Escape character is '^]'.
^]
telnet> quit
Connection closed.
That is what I normally expect. However, when I do the same from the secondary nameserver, it looks like this:
Code:
$ telnet 192.168.97.24 53
Trying 192.168.97.24...
telnet: connect to address 192.168.97.24: Operation timed out
telnet: Unable to connect to remote host
One would assume a network issue. But there is none. The packets do arrive at the destination, only there they get ignored.

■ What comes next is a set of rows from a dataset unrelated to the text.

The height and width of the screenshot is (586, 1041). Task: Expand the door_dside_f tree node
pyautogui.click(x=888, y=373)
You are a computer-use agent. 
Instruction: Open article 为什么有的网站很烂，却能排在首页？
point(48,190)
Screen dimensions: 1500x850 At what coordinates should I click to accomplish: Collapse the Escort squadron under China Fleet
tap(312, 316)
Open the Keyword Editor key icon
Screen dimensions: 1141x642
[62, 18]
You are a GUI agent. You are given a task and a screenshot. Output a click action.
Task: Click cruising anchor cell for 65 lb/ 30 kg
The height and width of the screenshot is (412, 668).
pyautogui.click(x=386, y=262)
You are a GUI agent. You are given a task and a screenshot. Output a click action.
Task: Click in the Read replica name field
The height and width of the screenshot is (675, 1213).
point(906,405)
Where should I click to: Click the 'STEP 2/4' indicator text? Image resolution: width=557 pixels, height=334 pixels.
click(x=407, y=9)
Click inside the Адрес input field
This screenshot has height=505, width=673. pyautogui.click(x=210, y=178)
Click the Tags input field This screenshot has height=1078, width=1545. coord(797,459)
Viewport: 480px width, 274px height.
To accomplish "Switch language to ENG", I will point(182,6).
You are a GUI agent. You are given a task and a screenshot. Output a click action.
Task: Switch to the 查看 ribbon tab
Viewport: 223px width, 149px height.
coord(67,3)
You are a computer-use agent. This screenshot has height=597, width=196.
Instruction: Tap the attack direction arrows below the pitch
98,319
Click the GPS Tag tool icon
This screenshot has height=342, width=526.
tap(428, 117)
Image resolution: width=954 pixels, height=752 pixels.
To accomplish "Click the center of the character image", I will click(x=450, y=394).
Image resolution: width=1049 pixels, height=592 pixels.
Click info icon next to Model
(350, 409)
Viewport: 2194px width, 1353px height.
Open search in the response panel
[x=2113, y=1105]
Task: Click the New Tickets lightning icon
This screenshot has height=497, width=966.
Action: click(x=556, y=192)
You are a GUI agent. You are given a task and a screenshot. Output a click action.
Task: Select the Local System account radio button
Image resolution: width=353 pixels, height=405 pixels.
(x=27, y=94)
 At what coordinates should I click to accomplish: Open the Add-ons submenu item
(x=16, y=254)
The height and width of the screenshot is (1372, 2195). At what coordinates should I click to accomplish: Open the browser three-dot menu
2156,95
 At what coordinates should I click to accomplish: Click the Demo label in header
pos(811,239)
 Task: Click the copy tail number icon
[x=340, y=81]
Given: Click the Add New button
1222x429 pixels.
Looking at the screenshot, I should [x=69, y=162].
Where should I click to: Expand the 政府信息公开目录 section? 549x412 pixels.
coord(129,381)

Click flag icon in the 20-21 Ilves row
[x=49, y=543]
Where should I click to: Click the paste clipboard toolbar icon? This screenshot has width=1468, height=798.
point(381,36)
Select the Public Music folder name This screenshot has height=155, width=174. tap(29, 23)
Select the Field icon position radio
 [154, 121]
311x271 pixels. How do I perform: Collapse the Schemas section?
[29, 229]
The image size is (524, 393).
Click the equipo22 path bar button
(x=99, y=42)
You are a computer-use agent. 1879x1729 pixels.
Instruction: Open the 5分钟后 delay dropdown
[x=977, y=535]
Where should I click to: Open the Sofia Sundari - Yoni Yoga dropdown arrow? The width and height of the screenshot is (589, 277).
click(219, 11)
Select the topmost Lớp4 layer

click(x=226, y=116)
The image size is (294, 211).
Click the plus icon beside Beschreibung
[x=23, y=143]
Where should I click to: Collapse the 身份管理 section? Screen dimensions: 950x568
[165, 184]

This is how the working telnet connection from the neighbour node looks at the destination
Code:
# tcpdump -xxninadmn1l
20:40:01.604840 ARP, Request who-has 192.168.97.24 tell 192.168.97.18, length 46
0x0000: ffff ffff ffff 061d 9201 0222 0806 0001
0x0010: 0800 0604 0001 061d 9201 0222 c0a8 6112
0x0020: 0000 0000 0000 c0a8 6118 0000 0000 0000
0x0030: 0000 0000 0000 0000 0000 0000
20:40:01.604913 ARP, Reply 192.168.97.24 is-at 06:1d:92:01:01:05, length 28
0x0000: 061d 9201 0222 061d 9201 0105 0806 0001
0x0010: 0800 0604 0002 061d 9201 0105 c0a8 6118
0x0020: 061d 9201 0222 c0a8 6112
20:40:01.604993 IP 192.168.97.18.64497 > 192.168.97.24.53: Flags [S], seq 1911977491, win 65535, options [mss 1460,nop,wscale 6,sackOK,TS val 3668593643 ecr 0], length 0
0x0000: 061d 9201 0105 061d 9201 0222 0800 4510
0x0010: 003c 0000 4000 4006 f730 c0a8 6112 c0a8
0x0020: 6118 fbf1 0035 71f6 7613 0000 0000 a002
0x0030: ffff f9be 0000 0204 05b4 0103 0306 0402
0x0040: 080a daaa 4beb 0000 0000
20:40:01.605033 IP 192.168.97.24.53 > 192.168.97.18.64497: Flags [S.], seq 1403100325, ack 1911977492, win 65535, options [mss 1460,nop,wscale 6,sackOK,TS val 244552087 ecr 3668593643], length 0
0x0000: 061d 9201 0222 061d 9201 0105 0800 4500
0x0010: 003c 0000 4000 4006 f740 c0a8 6118 c0a8
0x0020: 6112 0035 fbf1 53a1 9ca5 71f6 7614 a012
0x0030: ffff 693c 0000 0204 05b4 0103 0306 0402
0x0040: 080a 0e93 9197 daaa 4beb
And this is the connection from the secondary nameserver:
Code:
20:40:56.717735 IP 192.168.99.1.41219 > 192.168.97.24.53: Flags [S], seq 3201504914, win 65535, options [mss 1460,nop,wscale 6,sackOK,TS val 67229358 ecr 0], length 0
0x0000: 061d 9201 0105 061d 9201 0202 0800 4510
0x0010: 003c 0000 4000 3e06 f741 c0a8 6301 c0a8
0x0020: 6118 a103 0035 bed3 1692 0000 0000 a002
0x0030: ffff e396 0000 0204 05b4 0103 0306 0402
0x0040: 080a 0401 d6ae 0000 0000
20:40:57.717784 IP 192.168.99.1.41219 > 192.168.97.24.53: Flags [S], seq 3201504914, win 65535, options [mss 1460,nop,wscale 6,sackOK,TS val 67230358 ecr 0], length 0
0x0000: 061d 9201 0105 061d 9201 0202 0800 4510
0x0010: 003c 0000 4000 3e06 f741 c0a8 6301 c0a8
0x0020: 6118 a103 0035 bed3 1692 0000 0000 a002
0x0030: ffff dfae 0000 0204 05b4 0103 0306 0402
0x0040: 080a 0401 da96 0000 0000
20:40:59.917842 IP 192.168.99.1.41219 > 192.168.97.24.53: Flags [S], seq 3201504914, win 65535, options [mss 1460,nop,wscale 6,sackOK,TS val 67232558 ecr 0], length 0
0x0000: 061d 9201 0105 061d 9201 0202 0800 4510
0x0010: 003c 0000 4000 3e06 f741 c0a8 6301 c0a8
0x0020: 6118 a103 0035 bed3 1692 0000 0000 a002
0x0030: ffff d716 0000 0204 05b4 0103 0306 0402
0x0040: 080a 0401 e32e 0000 0000
The packets do appear at the destination, but nothing is done with them.
I did switch the local firewall to pass-thru, so that cannot be the reason.
I have no idea what else in a machine could just swallow packets without notice, and do that selectively only for those connections which I need.
The good thing is, this happens only with IPv4. The same link in IPv6 does work. That is good, because while spitting errors, the nameserver will still work. It is also bad, because this could already be here for a longer time, no idea when it appeared (because I don't think it was there from the beginning - should have noticed).